Die Dichte sagt, wie eng Materie gepackt ist. Ein Körper mit viel Masse in einem kleinen Volumen hat eine hohe Dichte; dieselbe Masse in einem größeren Volumen hat eine niedrigere Dichte. Im Wasser schwimmen Körper mit geringerer Dichte meist, während Körper mit höherer Dichte meist sinken.

Warum

Eine einfache Regel wie „Metall sinkt“ stimmt nicht immer: Ein massiver Stahlnagel sinkt, aber ein großes Stahlschiff schwimmt. Entscheidend ist nicht nur das Material, sondern wie viel Masse in jedem Teil des eingenommenen Raums steckt. Die Dichte ermöglicht faire Vergleiche zwischen Körpern mit verschiedener Größe und Form.

Durchgerechnetes Beispiel

Ein Holzklotz hat eine Masse von 200 g und ein Volumen von 400 cm³. Schritt 1: Masse durch Volumen teilen: 200 ÷ 400 = 0,5 g/cm³. Schritt 2: Mit Wasser vergleichen, dessen Dichte ungefähr 1 g/cm³ beträgt. Weil 0,5 kleiner als 1 ist, schwimmt der Klotz teilweise unter und teilweise über der Wasseroberfläche.

Häufige Falle

Oft denkt man, schwere Dinge müssten sinken und leichte schwimmen.
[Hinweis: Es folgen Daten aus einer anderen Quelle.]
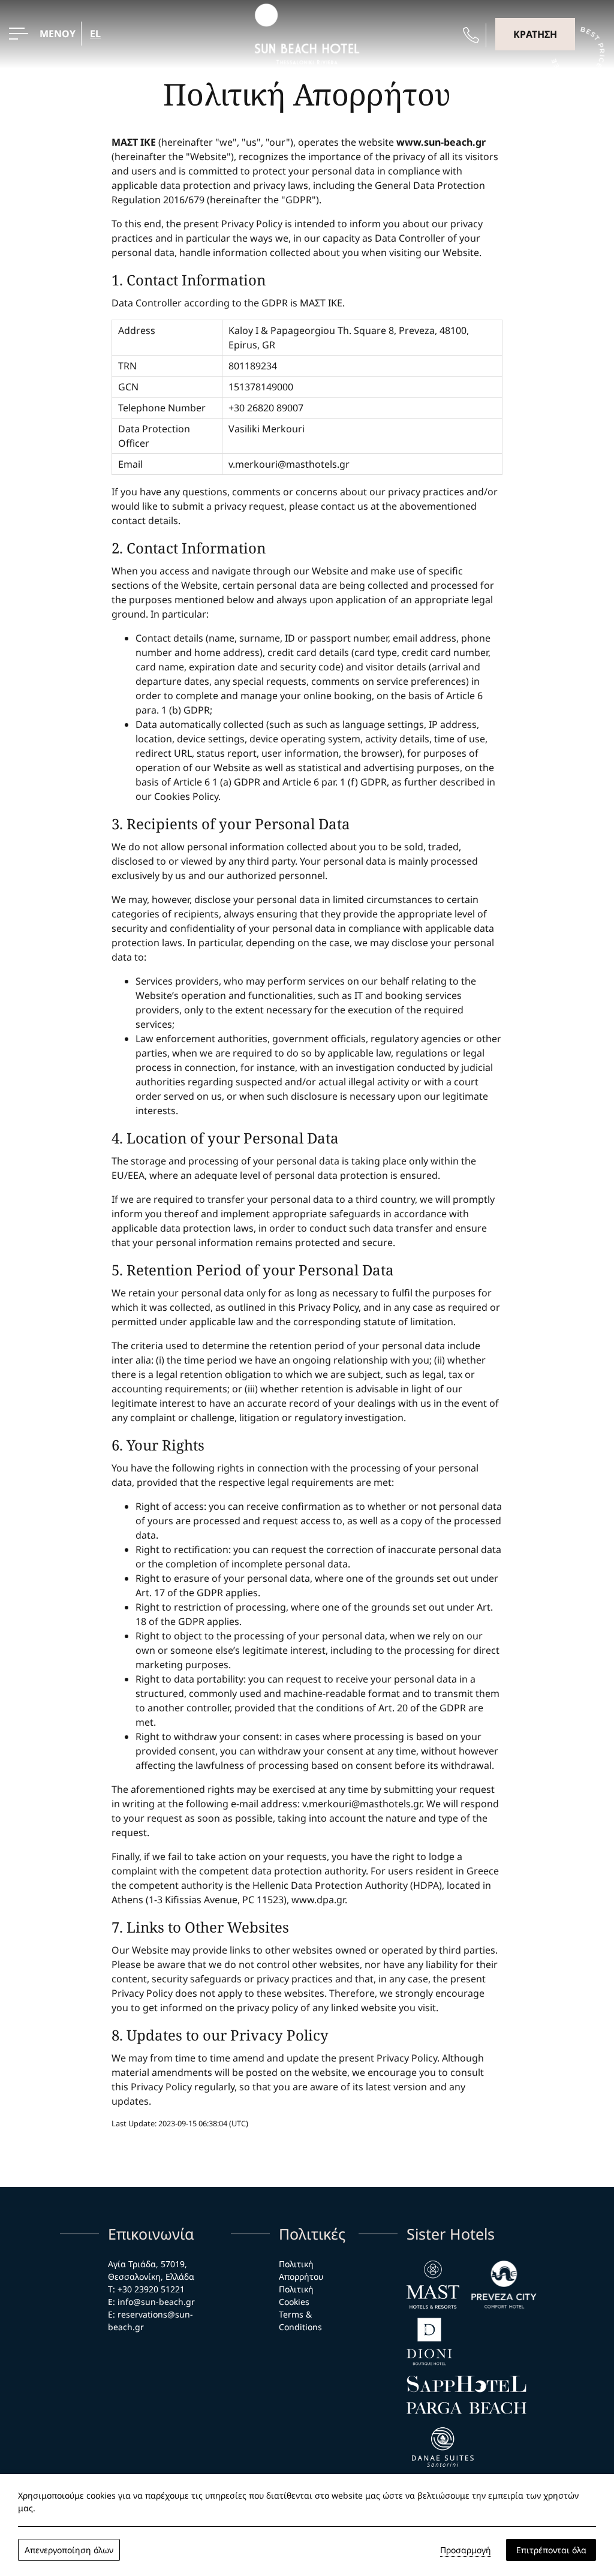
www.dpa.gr (318, 1899)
Das wirkt beim Vergleich eines kleinen Steins mit einem Blatt vernünftig, aber auch die Größe zählt. Ein großer hohler Körper kann bezogen auf sein ganzes Volumen wenig Masse haben, während ein kleiner massiver Körper viel mehr Masse in jedem Kubikzentimeter enthält.

In der Welt

Bootskonstrukteure wählen Formen und Materialien so, dass die durchschnittliche Dichte eines Schiffs kleiner als die von Wasser ist, auch mit Menschen und Ladung an Bord. Dichte hilft außerdem dabei, die richtige Mischung von Getränken, Ölen und Reinigungsmitteln zu prüfen. In der Geologie erklärt der Vergleich von Dichten, warum manche Gesteine absinken und andere höhere Schichten bilden.